Pictures stay out. Everything else in the listing below gets written out exactly.

(RECORDED DATA)

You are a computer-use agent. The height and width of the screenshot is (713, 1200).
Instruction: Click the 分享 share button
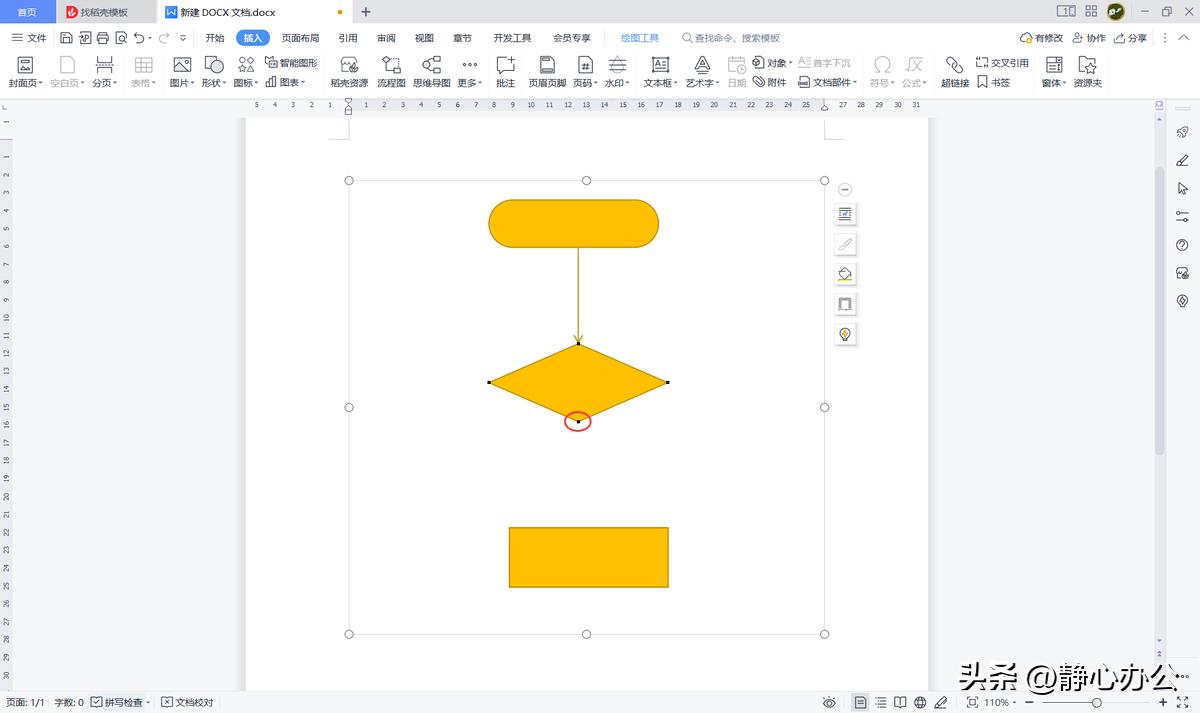pyautogui.click(x=1130, y=38)
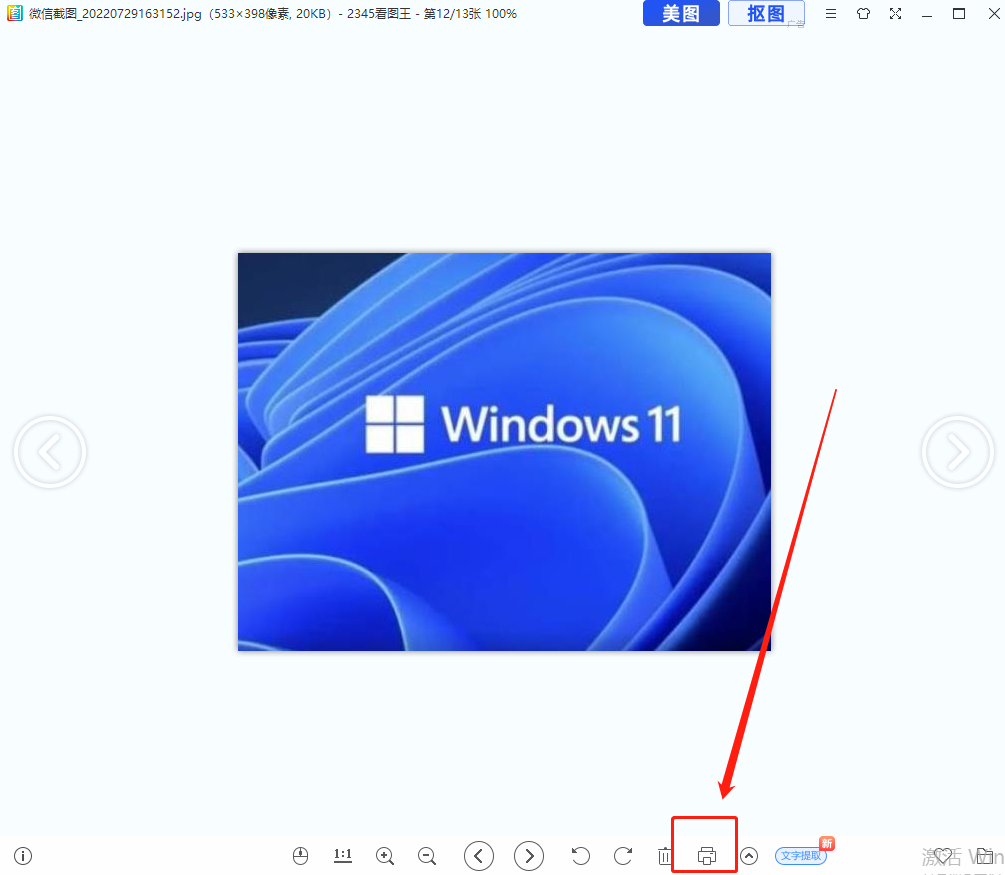1005x875 pixels.
Task: Print the current image
Action: pos(707,856)
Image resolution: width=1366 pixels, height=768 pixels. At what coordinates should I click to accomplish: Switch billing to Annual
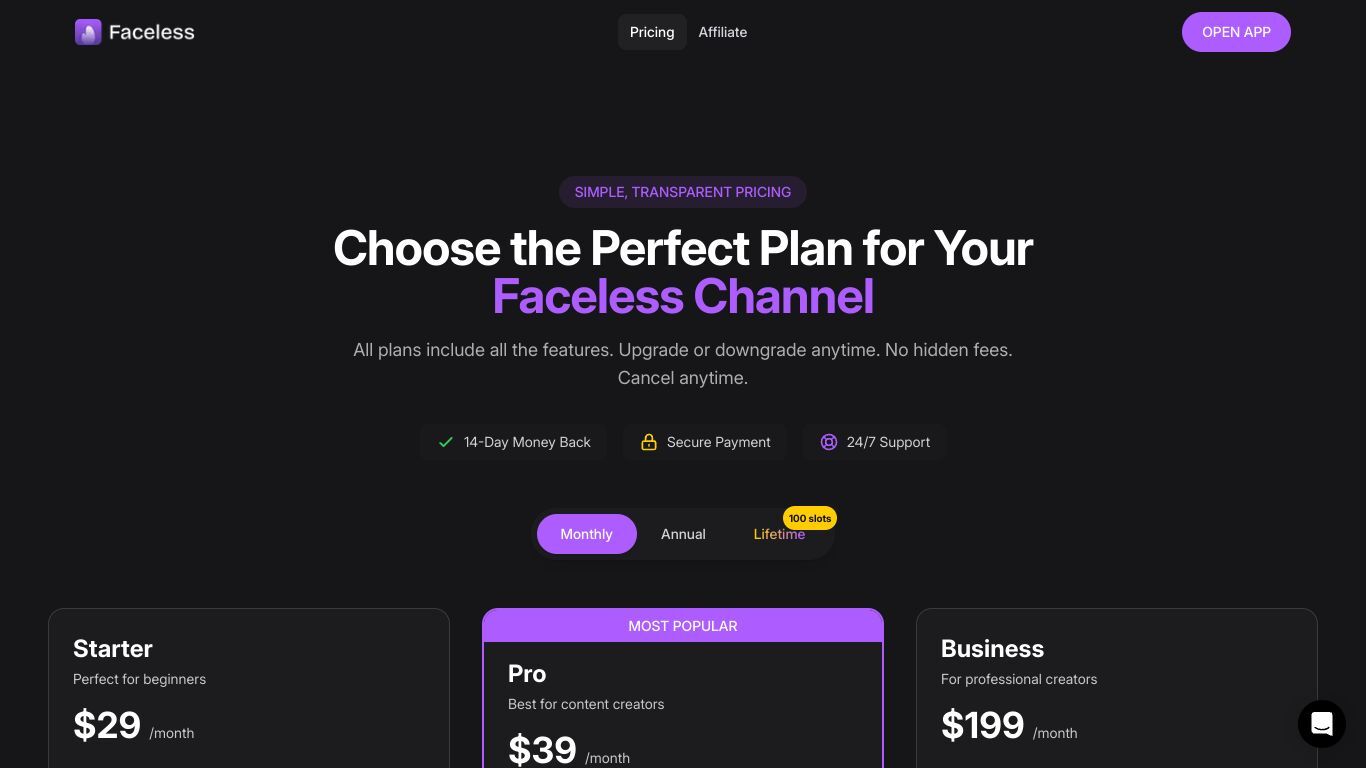(x=683, y=534)

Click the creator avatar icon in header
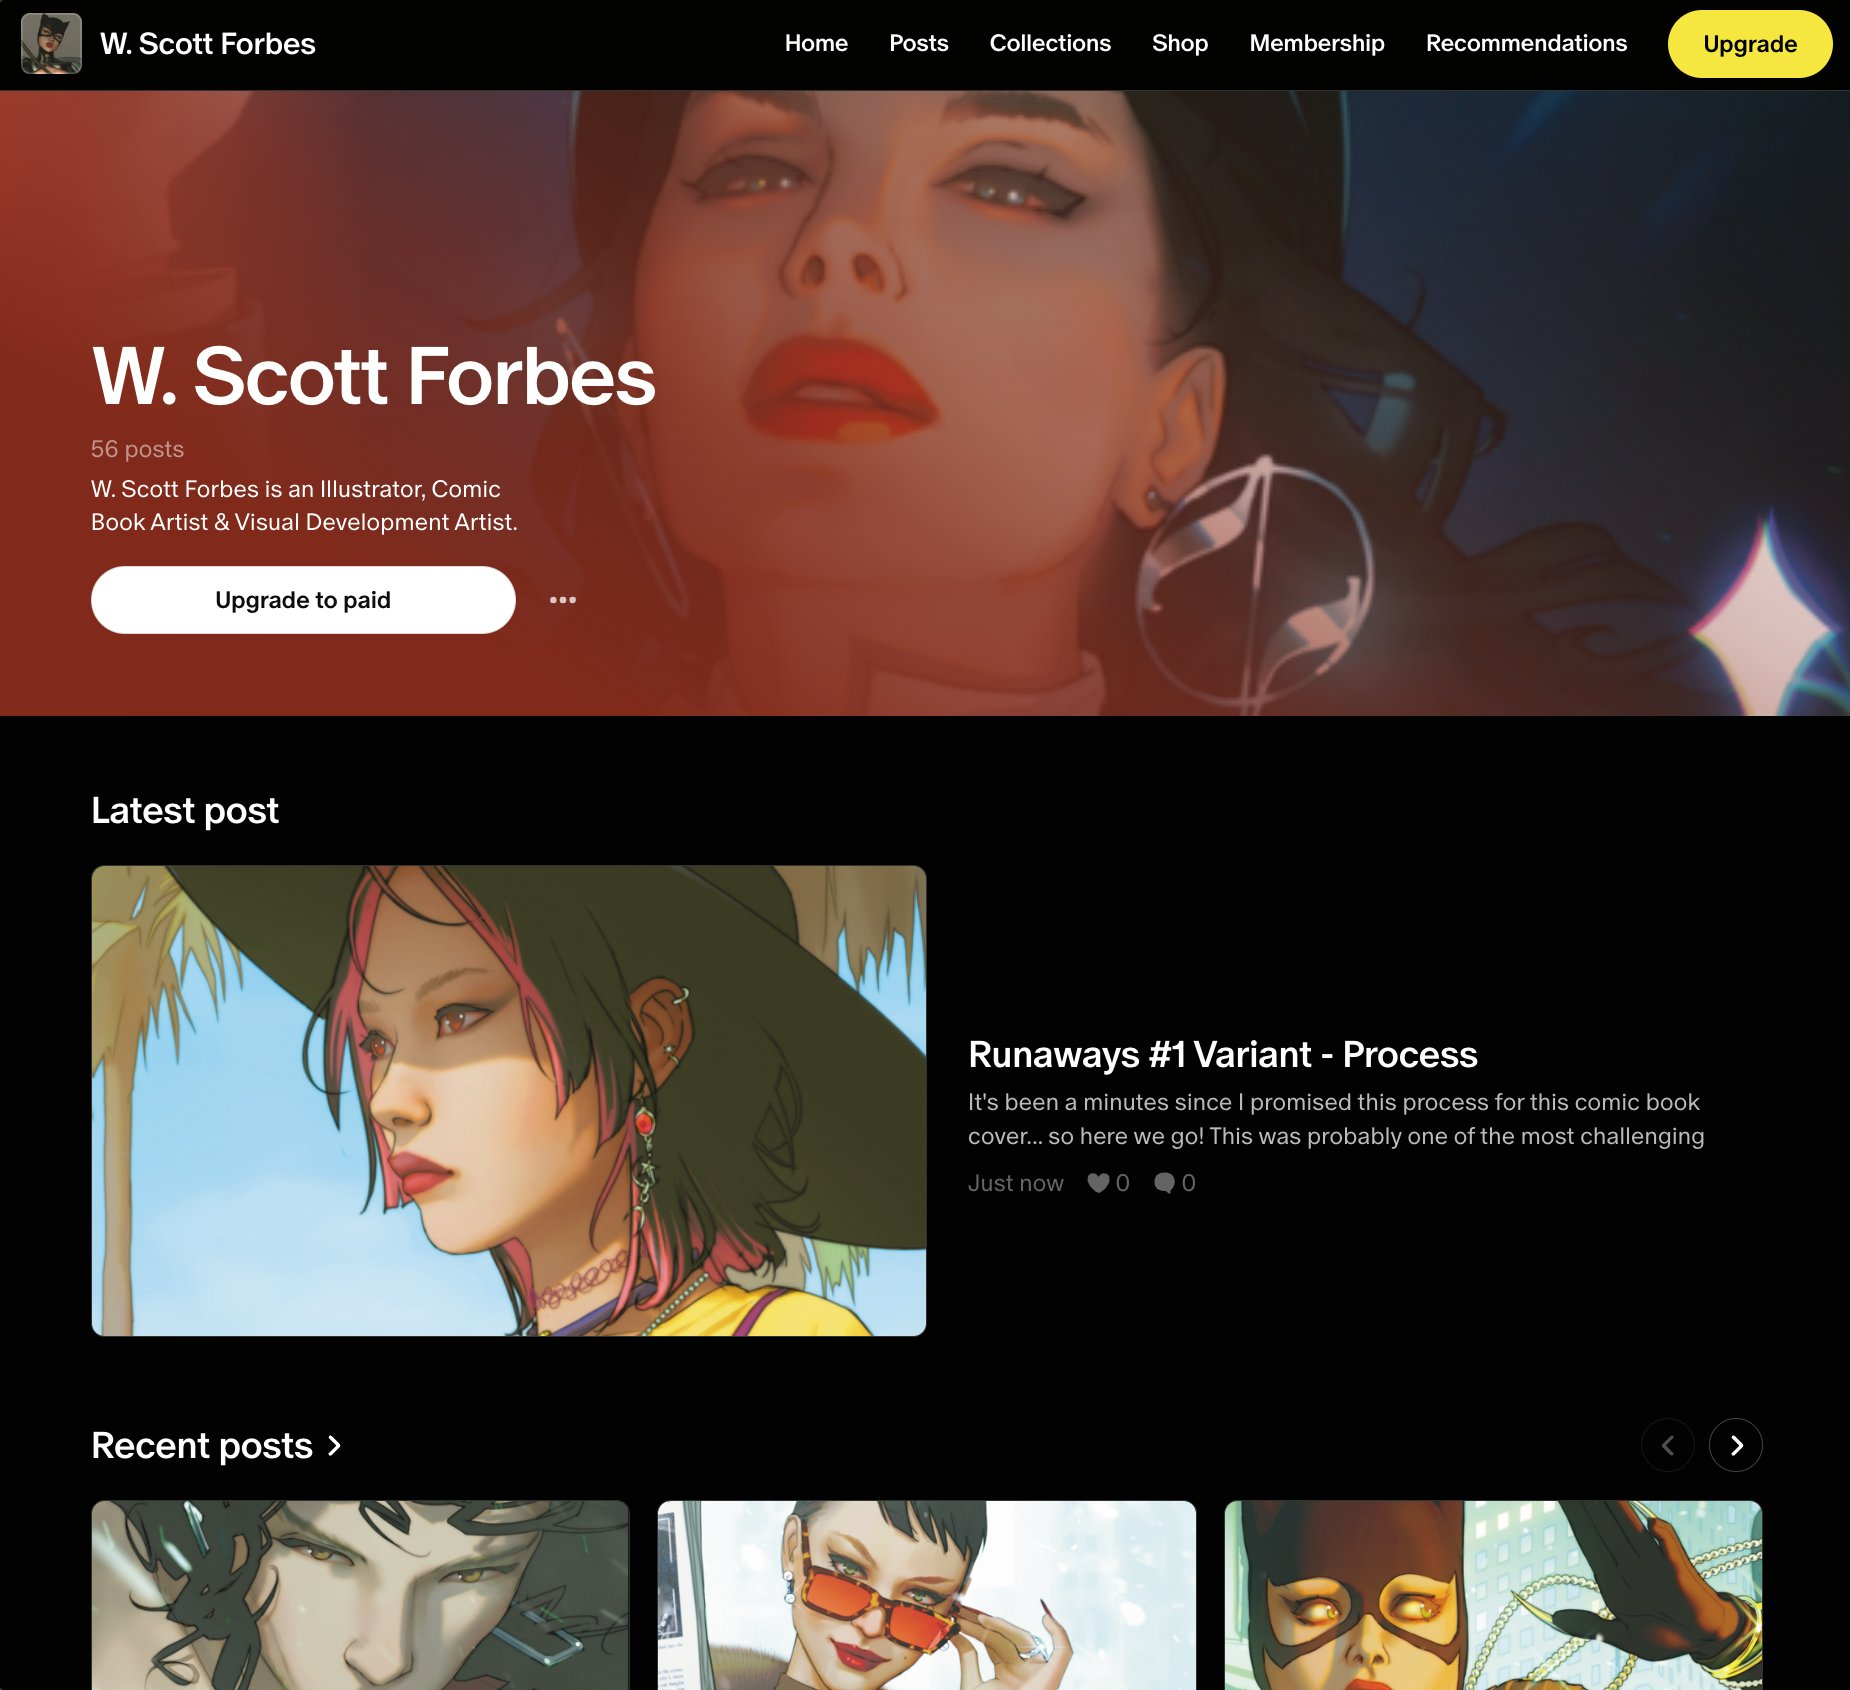point(51,43)
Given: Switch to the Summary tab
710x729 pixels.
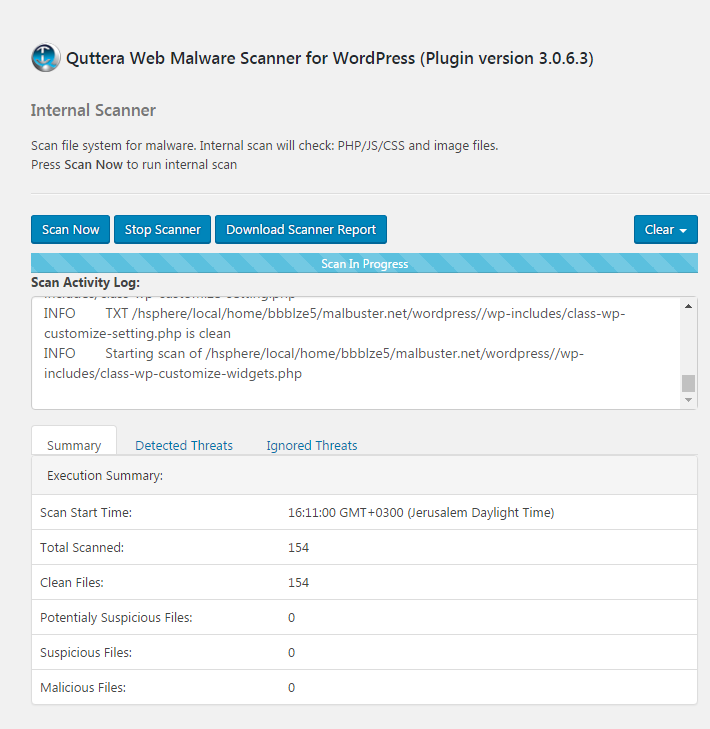Looking at the screenshot, I should pyautogui.click(x=74, y=445).
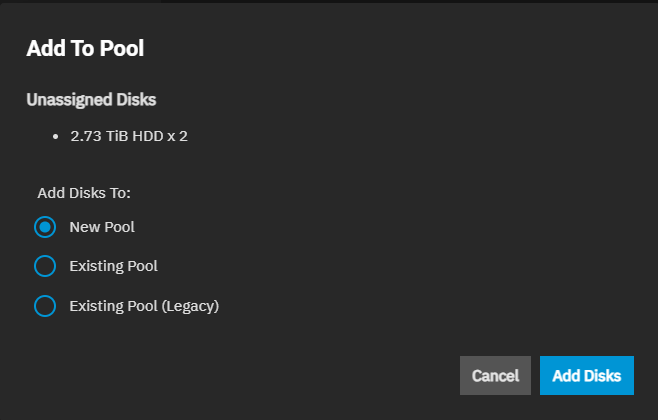Image resolution: width=658 pixels, height=420 pixels.
Task: Click the filled dot inside New Pool radio
Action: (45, 227)
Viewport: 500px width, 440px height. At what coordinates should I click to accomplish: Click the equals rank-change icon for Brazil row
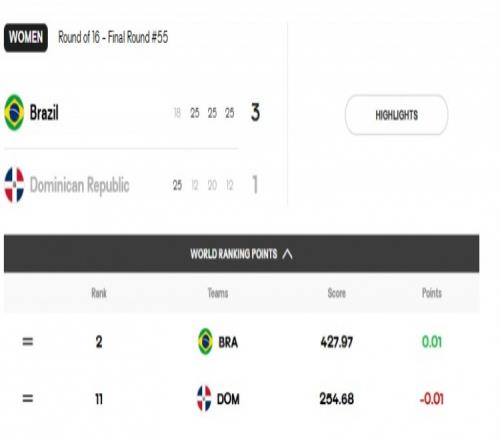pos(28,342)
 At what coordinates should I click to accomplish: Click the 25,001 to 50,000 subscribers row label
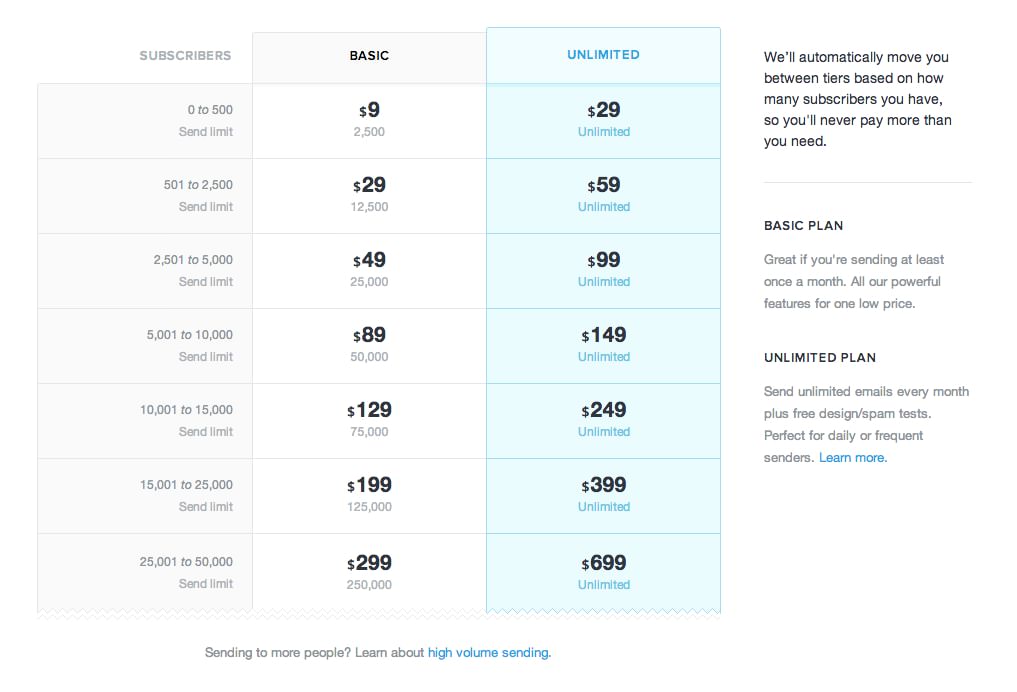tap(186, 562)
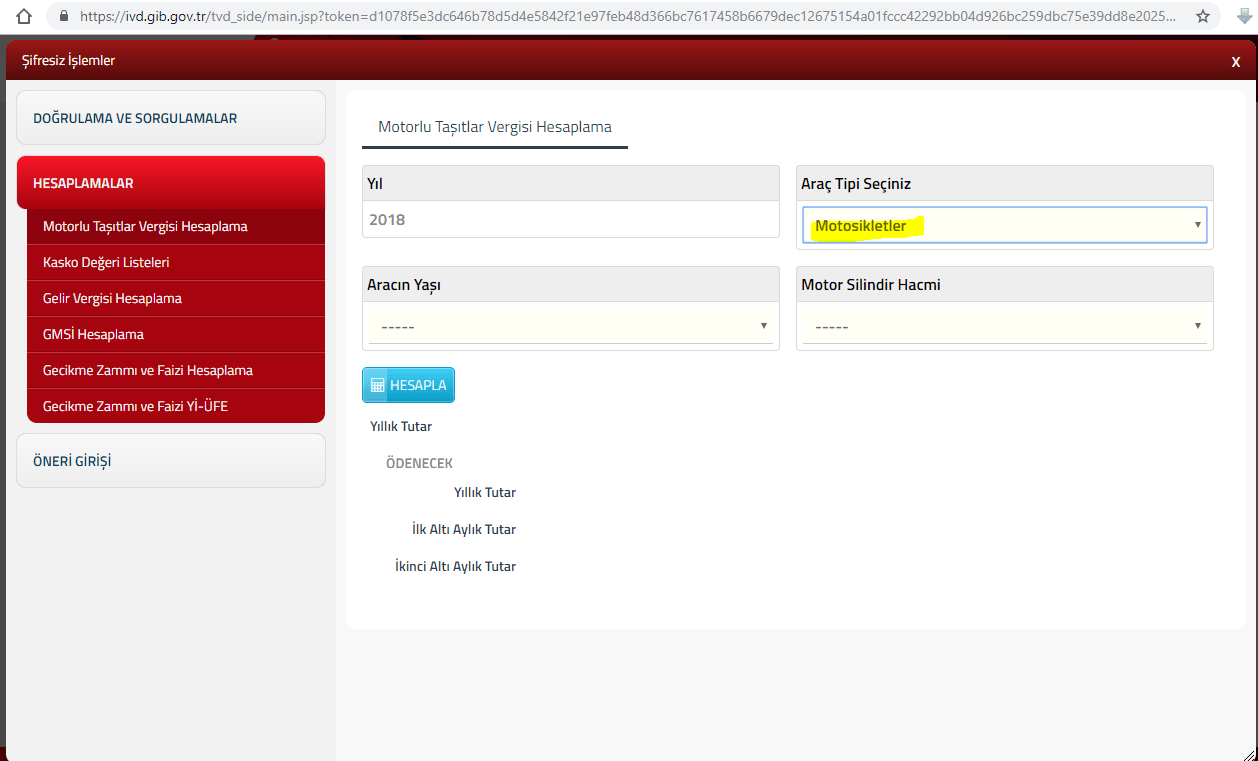Expand the ÖNERİ GİRİŞİ section

[171, 461]
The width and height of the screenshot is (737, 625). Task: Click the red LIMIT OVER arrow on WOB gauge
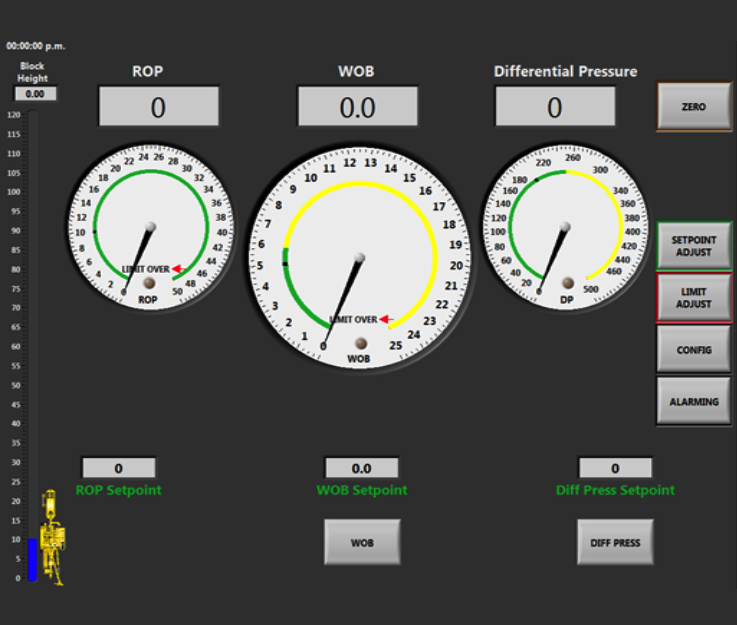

(End RECORDED DATA)

● **WRITTEN ANSWER**
You are a computer-use agent. The height and width of the screenshot is (713, 1200).
Instruction: Click the 分享 share button
pyautogui.click(x=1130, y=38)
1005x875 pixels.
Task: Print the current image
Action: pos(707,856)
Image resolution: width=1366 pixels, height=768 pixels. At what coordinates should I click to accomplish: Switch billing to Annual
(x=683, y=534)

Click the creator avatar icon in header
point(51,43)
Given: Switch to the Summary tab
710x729 pixels.
Looking at the screenshot, I should pyautogui.click(x=74, y=445).
Image resolution: width=658 pixels, height=420 pixels.
Task: Click the filled dot inside New Pool radio
Action: (45, 227)
Viewport: 500px width, 440px height. At what coordinates should I click to accomplish: Click the equals rank-change icon for Brazil row
pos(28,342)
 At what coordinates should I click to accomplish: Click the 25,001 to 50,000 subscribers row label
tap(186, 562)
Expand the ÖNERİ GİRİŞİ section

[171, 461]
The width and height of the screenshot is (737, 625). Task: Click the red LIMIT OVER arrow on WOB gauge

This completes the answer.